> Gestellte Aufgabe 1:
Gib aus der Terminvorschau zum Pflegesatz-Schiedsverfahren den Abschnitt zwischen „Verhandlung B 3“ und „31. März 2020.“ einschließlich wortgetreu wieder.

> Vorgegebener Text:
((

Verhandlung B 3 P 2/22 R
Pflegeversicherung - stationäre Pflegeeinrichtung - Vergütung - Schiedsverfahren - Festsetzung von Pflegesätzen und Entgelten - Darlegungsanforderungen
Verhandlungstermin
19.04.2023 12:30 Uhr
Terminvorschau
A. u. P. z. B. GmbH ./. Niedersächsische Schiedsstelle für die Pflegeversicherung nach § 76 SGB XI, beigeladen: 1. Pflegekasse bei der AOK - Die Gesundheitskasse für Niedersachsen, vdek / Landesvertretung Niedersachsen, 3. Landkreis Vechta
Im Streit stehen Darlegungsanforderungen einer stationären Pflegeeinrichtung im Schiedsverfahren über Pflegesätze und Entgelte für die Zeit vom 1. April 2019 bis 31. März 2020.
Nach erfolglos gebliebenen Vergütungsverhandlungen setzte die beklagte Schiedsstelle die Pflegesätze und Entgelte für das von der klagenden Einrichtungsträgerin betriebene Alten- und Pflegezentrum abweichend von deren Ansätzen fest. Die Klägerin habe die prospektiven Gestehungskosten mit dem Verweis auf nur für einen Monat kurz vor Beginn der neuen Pflegesatzverhandlungen näher aufgeschlüsselte Personalkosten nicht plausibel und nachvollziehbar dargelegt. Offen geblieben sei, wann geltend gemachte Erhöhungen der Mitarbeiterentgelte umgesetzt worden seien. Nicht belegt sei, dass in der Kalkulation eingestellte Leiharbeit übergangsweise erforderlich sei und mit dem kalkulierten Mehrkostenanteil zum Tragen komme, weil sie lediglich für November 2018 nachgewiesen sei. Ableitungen der Kosten für Leitung und Verwaltung, Sachkostensteigerungen sowie Fremddienstleistungen seien nicht plausibel und nachvollziehbar dargelegt, weshalb Gewinnmargen bestehen könnten.

))

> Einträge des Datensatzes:
((

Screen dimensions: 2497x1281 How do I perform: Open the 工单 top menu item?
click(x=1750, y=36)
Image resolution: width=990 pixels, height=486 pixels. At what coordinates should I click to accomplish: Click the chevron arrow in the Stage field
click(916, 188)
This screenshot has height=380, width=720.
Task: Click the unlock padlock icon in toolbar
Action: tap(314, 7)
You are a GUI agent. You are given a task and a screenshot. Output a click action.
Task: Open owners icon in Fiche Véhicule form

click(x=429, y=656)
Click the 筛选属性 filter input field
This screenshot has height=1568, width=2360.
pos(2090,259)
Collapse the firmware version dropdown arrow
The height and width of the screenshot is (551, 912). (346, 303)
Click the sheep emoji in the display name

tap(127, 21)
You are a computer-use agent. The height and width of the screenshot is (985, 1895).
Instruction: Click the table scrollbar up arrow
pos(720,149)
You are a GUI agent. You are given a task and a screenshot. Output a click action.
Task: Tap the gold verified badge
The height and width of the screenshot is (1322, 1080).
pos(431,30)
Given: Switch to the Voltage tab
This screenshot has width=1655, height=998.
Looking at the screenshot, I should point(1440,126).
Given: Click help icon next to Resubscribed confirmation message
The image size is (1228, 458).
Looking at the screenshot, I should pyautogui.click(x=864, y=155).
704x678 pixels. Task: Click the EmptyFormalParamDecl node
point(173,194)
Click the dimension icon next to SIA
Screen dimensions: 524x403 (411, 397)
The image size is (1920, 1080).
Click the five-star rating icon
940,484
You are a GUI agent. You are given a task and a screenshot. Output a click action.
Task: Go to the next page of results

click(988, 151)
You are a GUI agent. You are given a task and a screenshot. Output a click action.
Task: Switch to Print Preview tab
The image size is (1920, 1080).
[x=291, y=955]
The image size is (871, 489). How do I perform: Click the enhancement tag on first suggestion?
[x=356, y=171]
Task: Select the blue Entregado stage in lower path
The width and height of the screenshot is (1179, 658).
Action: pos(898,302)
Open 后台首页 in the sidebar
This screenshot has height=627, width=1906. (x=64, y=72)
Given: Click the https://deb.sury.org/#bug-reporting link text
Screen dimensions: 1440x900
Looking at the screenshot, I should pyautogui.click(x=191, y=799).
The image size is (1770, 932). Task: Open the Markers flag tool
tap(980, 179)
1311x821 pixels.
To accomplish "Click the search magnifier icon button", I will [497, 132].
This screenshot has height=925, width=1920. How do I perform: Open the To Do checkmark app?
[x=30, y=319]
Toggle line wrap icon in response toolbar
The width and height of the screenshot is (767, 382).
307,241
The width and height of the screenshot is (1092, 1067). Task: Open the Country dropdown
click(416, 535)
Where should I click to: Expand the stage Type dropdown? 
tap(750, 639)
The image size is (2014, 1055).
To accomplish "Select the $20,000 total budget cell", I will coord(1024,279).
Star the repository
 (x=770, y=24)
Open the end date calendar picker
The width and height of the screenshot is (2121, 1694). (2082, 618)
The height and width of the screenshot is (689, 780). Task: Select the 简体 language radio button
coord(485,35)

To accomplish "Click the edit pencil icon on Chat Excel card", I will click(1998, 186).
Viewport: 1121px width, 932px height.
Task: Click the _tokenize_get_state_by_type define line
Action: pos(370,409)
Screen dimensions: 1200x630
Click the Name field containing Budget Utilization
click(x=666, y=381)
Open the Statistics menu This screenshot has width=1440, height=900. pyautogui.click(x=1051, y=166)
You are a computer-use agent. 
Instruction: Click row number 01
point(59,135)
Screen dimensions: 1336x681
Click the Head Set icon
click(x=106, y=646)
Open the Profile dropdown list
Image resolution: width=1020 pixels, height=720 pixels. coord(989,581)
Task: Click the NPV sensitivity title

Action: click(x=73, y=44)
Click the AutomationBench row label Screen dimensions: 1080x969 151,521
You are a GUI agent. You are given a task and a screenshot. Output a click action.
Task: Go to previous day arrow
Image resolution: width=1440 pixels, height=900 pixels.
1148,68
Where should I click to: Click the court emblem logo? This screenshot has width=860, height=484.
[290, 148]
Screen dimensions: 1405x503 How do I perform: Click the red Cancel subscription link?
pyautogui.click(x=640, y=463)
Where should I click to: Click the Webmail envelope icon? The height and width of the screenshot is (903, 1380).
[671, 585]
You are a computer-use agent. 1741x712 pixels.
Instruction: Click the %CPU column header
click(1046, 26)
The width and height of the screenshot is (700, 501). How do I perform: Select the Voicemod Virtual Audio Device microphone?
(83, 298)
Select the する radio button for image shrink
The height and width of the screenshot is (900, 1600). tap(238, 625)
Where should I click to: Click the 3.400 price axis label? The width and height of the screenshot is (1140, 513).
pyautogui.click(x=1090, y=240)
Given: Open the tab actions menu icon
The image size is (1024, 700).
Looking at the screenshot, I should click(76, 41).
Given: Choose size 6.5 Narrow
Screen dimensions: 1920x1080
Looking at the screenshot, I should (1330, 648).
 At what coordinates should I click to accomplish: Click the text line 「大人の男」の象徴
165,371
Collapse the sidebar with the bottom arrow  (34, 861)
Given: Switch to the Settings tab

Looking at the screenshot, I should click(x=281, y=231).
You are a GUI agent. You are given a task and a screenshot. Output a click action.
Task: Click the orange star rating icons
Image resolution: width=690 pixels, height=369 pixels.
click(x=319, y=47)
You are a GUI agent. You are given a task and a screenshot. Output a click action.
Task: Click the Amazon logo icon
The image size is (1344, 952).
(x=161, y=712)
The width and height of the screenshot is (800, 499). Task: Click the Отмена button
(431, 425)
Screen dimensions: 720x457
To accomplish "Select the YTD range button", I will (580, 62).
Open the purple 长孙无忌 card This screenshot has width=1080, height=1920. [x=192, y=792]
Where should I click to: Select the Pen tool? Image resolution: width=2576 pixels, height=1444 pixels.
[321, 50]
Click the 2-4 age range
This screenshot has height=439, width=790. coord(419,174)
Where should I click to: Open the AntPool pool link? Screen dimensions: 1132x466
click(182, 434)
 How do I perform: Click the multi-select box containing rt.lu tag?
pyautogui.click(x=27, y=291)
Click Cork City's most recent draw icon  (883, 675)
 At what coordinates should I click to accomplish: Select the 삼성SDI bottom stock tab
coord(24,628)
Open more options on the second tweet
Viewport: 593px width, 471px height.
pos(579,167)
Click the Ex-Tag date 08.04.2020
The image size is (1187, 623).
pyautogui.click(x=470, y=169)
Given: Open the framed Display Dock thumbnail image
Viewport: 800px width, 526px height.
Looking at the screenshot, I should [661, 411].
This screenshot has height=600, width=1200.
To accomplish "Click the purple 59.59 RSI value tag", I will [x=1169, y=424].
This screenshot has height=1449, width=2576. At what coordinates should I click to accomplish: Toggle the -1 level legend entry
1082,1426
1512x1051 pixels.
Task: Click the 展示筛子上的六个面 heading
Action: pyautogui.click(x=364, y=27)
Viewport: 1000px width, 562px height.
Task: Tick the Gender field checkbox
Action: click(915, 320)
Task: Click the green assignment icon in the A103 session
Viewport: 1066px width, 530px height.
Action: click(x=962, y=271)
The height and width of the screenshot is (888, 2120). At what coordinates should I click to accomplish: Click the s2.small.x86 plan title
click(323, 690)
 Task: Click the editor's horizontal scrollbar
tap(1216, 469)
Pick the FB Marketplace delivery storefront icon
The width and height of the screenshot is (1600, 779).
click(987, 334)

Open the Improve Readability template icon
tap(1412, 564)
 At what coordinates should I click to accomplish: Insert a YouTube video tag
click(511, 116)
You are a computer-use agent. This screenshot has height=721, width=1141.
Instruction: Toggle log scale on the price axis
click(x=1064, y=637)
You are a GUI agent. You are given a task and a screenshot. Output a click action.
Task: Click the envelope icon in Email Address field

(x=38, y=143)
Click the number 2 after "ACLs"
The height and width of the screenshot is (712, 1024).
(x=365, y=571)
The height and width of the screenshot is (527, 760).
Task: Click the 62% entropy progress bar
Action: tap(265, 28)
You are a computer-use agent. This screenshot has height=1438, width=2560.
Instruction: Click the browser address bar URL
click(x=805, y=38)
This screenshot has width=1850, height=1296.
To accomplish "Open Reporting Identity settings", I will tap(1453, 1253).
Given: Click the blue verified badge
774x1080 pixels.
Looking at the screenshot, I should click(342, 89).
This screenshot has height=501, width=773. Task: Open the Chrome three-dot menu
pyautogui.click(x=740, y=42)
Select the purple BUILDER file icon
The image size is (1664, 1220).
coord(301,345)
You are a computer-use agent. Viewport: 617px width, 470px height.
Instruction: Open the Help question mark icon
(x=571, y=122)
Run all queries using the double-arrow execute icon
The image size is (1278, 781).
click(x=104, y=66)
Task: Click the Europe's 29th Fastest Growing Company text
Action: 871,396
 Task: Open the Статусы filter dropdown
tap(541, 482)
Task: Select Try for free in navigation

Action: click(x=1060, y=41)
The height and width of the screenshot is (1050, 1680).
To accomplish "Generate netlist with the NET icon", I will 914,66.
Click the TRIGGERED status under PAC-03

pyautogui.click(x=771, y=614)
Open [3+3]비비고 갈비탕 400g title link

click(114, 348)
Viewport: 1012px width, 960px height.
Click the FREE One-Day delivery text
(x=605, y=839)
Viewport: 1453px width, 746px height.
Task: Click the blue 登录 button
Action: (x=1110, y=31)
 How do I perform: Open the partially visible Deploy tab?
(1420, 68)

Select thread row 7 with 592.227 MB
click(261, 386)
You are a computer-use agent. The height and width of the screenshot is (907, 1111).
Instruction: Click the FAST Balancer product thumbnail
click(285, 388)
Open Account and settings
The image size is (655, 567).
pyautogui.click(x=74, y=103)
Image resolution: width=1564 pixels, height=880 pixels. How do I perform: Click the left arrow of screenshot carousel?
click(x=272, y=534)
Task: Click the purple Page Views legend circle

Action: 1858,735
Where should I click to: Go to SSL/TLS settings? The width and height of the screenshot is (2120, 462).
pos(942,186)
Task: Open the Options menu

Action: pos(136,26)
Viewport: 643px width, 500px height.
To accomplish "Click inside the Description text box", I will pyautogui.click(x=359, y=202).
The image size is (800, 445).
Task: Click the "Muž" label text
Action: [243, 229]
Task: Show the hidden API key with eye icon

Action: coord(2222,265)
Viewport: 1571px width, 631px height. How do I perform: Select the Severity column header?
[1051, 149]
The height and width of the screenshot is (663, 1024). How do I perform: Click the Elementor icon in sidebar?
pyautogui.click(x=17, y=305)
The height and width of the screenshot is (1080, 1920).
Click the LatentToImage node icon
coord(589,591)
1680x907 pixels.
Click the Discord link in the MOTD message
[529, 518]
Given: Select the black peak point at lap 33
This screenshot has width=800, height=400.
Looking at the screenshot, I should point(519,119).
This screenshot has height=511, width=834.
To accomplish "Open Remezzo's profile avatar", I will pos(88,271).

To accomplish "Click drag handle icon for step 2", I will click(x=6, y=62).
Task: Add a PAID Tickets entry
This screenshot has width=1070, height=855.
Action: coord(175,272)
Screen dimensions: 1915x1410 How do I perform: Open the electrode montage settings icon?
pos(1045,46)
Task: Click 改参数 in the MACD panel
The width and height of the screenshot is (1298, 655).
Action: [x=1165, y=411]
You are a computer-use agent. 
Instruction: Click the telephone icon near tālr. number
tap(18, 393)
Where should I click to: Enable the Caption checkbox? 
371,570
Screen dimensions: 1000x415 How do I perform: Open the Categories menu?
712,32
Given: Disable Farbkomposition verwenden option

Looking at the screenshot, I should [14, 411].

))

> Gestellte Aufgabe 2:
Schreib aus den Datensätzen die Zeilen vom Anfang bis einschließlich der Zeile mit „click(x=1750, y=36)“ genau ab.

> Ergebnis der Übung 1:
Verhandlung B 3 P 2/22 R
Pflegeversicherung - stationäre Pflegeeinrichtung - Vergütung - Schiedsverfahren - Festsetzung von Pflegesätzen und Entgelten - Darlegungsanforderungen
Verhandlungstermin
19.04.2023 12:30 Uhr
Terminvorschau
A. u. P. z. B. GmbH ./. Niedersächsische Schiedsstelle für die Pflegeversicherung nach § 76 SGB XI, beigeladen: 1. Pflegekasse bei der AOK - Die Gesundheitskasse für Niedersachsen, vdek / Landesvertretung Niedersachsen, 3. Landkreis Vechta
Im Streit stehen Darlegungsanforderungen einer stationären Pflegeeinrichtung im Schiedsverfahren über Pflegesätze und Entgelte für die Zeit vom 1. April 2019 bis 31. März 2020.

> Ergebnis der Übung 2:
Screen dimensions: 2497x1281 How do I perform: Open the 工单 top menu item?
click(x=1750, y=36)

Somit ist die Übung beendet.